PROVIDED PASSAGE:
If people are punishing inequality per se and not losses, the means by which the inequality gets generated should not matter: taking should be just as deserving of punishment as destruction or augmentation. However, this was not the pattern of results I observed. I did replicate the original results of Raihani & McAuliffe (2012) – where taking resulted in more punishment when the taker ended up with more than their victim (75% of players punished), while the other two conditions did not show this pattern (punishment rates of 40% and 47%). When participants had their payment deducted by the other player without that other player benefiting, punishment was universally high and inequality played no significant role in determining punishment (63%, 53%, and 51%, respectively). Similarly, when the other player just benefited himself without affecting the participant’s payment participants were rather uninterested in punishment, regardless of whether that person ended up better off than them (18%, 19%, and 14%).

In summary, my results show that punishment tended to be driven primarily by losses. This makes a good deal of theoretical sense when considered from an evolutionary perspective: making a few reasonable assumptions, we can say any adaptation that led its bearer to tolerate costs inflicted by others in order to allow those others to be better off would not have a bright reproductive future. By contrast, punishing individuals who inflict costs on you can readily be selected for to the extent that it stops them from doing so again in the future. The role of inequality only seemed to exist in the context of the taking. Why might that be the case? While it’s only speculation on my part, I feel the answer to that question has quite a bit to how other, uninvolved parties might react to such punishment. If needier individuals make better social investments – all else being equal – other third parties might be less willing to subsidize the costs of punishing them, deterring the actual person who was taken from from punishing the taker in turn. The logic is a bit more involved than that, but the answer to the question seems to involve wanted to provide benefits towards those who would appreciate them most for the best return on it.

“Won’t someone think about the feelings of the rich? Probably not”

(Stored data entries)
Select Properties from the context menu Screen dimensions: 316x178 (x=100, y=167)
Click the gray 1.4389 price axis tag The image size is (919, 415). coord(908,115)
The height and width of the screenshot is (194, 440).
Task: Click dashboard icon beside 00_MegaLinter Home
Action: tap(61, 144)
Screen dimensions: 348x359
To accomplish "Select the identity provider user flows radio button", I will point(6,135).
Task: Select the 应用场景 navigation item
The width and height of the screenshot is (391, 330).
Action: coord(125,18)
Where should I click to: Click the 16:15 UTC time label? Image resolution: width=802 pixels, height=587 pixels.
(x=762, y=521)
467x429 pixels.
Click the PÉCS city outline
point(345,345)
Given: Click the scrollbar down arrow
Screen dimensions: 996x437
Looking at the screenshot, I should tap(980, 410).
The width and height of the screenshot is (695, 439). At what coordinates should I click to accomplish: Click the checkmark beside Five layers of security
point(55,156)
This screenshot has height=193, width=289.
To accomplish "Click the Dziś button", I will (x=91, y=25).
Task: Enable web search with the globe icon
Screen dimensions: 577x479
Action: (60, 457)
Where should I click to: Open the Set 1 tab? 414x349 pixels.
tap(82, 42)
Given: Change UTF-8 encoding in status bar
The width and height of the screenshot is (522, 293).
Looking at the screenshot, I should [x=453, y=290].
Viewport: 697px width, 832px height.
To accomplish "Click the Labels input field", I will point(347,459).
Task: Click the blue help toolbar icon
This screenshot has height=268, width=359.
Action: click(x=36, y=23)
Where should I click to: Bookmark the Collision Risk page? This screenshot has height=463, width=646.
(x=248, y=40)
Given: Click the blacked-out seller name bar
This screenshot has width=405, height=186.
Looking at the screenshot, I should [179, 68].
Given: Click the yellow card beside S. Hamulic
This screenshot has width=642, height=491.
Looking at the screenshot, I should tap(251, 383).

WORK ORDER:
Name every means of generating inequality that the passage on punishment and inequality mentions. The listing has no connection to the passage.

EXPECTED ANSWER:
Taking, destruction, augmentation